Matthias Apitz <guru@unixarea.de> writes:
> So far so good, but we do need this in ESQL/C. There the code looks as:
> EXEC SQL BEGIN DECLARE SECTION;
> char stmt[255];
> static char newCTID[80];
> EXEC SQL END DECLARE SECTION;
> memset(stmt, 0, sizeof(stmt));
> sprintf(stmt, "currtid2('%s'::text, '%s'::tid)", table, oldCTID);
> fprintf(stderr, stmt);
> fprintf(stderr, "\n");
> EXEC SQL SELECT :stmt INTO :newCTID;
> sprintf(stmt, "table %s oldCTID %s newCTID %s\n",
> table, oldCTID, newCTID);
> fprintf(stderr, stmt);
> The code runs fine but the content of the host variable is the statement
> itself 'currtid2('dbctest'::text, '(0,13)'::tid)' like the SELECT was
> just an echo function.
Indeed.
> Is this function currtid2() not meant to be used in ESQL/C? Or did we
> something wrong in ESQL/C?
This is not about currtid2, this is a fundamental misunderstanding
of how ECPG works. You can only inject data values into ordinary
EXEC SQL commands.
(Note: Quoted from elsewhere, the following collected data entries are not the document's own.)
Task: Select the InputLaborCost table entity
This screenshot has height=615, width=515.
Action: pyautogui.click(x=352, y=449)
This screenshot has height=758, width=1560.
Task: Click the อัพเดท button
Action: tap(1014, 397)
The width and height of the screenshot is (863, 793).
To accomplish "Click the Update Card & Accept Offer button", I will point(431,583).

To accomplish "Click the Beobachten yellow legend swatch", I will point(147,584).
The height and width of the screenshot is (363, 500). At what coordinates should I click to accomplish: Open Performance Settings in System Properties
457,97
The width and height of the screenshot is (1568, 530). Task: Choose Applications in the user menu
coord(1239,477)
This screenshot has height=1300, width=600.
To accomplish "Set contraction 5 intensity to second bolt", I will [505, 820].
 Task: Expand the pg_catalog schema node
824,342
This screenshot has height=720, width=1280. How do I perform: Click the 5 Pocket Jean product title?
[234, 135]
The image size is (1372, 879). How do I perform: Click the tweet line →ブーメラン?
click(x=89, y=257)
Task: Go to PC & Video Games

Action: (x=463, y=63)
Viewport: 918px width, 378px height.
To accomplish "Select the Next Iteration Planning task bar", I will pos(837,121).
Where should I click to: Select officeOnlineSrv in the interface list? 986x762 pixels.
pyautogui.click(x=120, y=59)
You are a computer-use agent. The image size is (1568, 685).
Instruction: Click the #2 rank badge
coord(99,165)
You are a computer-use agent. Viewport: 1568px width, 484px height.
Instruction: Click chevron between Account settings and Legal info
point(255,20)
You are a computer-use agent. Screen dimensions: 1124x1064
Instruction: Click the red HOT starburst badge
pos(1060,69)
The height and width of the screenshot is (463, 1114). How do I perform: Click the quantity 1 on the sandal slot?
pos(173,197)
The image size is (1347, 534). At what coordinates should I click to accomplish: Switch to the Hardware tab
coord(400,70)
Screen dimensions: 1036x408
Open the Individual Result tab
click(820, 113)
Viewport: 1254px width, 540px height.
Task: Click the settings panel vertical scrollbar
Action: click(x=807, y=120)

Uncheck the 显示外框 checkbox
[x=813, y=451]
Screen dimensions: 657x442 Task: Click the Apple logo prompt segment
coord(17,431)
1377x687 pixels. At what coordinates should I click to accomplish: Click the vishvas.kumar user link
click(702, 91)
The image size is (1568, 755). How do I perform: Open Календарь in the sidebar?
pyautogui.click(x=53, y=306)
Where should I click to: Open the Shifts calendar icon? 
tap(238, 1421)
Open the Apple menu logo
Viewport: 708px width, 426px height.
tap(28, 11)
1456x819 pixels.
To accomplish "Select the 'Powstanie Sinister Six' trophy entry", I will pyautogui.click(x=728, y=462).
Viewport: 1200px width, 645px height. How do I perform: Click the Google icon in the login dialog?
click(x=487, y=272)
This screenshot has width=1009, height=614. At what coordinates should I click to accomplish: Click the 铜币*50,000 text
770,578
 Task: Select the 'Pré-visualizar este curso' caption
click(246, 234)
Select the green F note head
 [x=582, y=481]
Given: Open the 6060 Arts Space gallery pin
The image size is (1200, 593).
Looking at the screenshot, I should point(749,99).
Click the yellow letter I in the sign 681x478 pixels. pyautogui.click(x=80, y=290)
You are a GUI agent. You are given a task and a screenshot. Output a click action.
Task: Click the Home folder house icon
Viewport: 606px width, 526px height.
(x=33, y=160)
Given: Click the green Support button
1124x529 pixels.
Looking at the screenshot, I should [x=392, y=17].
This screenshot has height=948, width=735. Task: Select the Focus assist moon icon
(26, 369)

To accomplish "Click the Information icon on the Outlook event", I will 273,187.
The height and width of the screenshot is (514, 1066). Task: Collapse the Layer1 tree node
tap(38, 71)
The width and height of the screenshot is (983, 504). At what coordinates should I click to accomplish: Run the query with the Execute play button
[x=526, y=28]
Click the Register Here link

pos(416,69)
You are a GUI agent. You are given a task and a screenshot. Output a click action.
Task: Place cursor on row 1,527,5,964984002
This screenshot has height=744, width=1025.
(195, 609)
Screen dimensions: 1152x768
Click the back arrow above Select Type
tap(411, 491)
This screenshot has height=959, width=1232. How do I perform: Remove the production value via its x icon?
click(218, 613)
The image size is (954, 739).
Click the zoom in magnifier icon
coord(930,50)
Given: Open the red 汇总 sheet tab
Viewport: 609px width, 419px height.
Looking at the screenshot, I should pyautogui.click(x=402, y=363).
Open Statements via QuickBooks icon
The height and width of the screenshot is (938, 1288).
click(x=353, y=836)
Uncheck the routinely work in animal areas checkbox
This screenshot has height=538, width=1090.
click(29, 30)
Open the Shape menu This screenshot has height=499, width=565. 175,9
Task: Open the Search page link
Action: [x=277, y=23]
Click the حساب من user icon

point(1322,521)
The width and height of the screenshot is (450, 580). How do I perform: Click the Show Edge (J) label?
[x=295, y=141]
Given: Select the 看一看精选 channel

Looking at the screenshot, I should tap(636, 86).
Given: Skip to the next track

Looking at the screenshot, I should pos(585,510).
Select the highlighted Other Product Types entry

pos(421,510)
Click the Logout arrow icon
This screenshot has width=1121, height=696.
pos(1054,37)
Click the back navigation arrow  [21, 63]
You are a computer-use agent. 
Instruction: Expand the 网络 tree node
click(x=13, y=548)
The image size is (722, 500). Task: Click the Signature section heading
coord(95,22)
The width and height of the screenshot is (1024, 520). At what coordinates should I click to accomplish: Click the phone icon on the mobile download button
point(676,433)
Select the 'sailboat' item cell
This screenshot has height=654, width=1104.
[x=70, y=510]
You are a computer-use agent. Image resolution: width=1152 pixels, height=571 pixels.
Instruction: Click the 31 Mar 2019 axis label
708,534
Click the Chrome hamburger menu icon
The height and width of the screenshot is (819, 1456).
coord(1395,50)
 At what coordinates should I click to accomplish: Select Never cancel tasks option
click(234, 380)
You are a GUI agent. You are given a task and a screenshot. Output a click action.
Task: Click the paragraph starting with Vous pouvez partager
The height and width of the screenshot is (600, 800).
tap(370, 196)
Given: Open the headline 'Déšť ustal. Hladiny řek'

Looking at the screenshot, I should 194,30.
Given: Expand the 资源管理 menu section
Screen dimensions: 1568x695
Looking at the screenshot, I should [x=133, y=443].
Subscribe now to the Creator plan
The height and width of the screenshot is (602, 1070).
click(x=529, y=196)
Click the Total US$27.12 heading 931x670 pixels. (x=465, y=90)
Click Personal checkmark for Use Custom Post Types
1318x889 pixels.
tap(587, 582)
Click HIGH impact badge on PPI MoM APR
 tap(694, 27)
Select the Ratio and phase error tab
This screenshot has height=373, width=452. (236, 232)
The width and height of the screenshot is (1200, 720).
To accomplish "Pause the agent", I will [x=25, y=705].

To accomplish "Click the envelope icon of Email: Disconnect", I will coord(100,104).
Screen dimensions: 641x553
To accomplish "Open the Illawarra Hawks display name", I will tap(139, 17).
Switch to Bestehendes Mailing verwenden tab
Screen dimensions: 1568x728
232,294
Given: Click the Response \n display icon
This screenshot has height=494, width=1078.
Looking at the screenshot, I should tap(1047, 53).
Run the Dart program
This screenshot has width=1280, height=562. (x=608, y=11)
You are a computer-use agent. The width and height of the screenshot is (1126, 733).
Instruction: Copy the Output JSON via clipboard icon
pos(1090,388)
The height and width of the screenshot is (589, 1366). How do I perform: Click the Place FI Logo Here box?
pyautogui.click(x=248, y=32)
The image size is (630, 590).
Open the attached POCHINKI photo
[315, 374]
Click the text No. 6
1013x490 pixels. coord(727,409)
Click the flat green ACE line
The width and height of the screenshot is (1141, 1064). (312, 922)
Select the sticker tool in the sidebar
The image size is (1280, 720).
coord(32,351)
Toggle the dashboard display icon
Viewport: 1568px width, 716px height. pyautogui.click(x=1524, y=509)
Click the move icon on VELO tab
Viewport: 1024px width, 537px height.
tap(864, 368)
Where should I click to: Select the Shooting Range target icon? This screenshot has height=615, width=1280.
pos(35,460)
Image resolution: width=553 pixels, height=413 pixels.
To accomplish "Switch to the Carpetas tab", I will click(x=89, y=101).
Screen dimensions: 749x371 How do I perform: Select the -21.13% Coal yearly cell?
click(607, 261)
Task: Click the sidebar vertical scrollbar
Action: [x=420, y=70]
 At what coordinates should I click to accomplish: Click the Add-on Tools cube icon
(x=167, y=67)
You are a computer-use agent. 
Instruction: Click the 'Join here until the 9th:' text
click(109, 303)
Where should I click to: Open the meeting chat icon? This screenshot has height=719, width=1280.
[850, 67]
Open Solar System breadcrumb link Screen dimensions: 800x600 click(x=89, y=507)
I think you could handle this as
EXEC SQL SELECT currtid2(:table ::text, :oldCTID ::tid) INTO :newCTID;
If you want full-on dynamic SQL, that's also possible but you'd need
PREPARE/EXECUTE, and it wouldn't look much like this fragment.
I don't see a need for that here, though.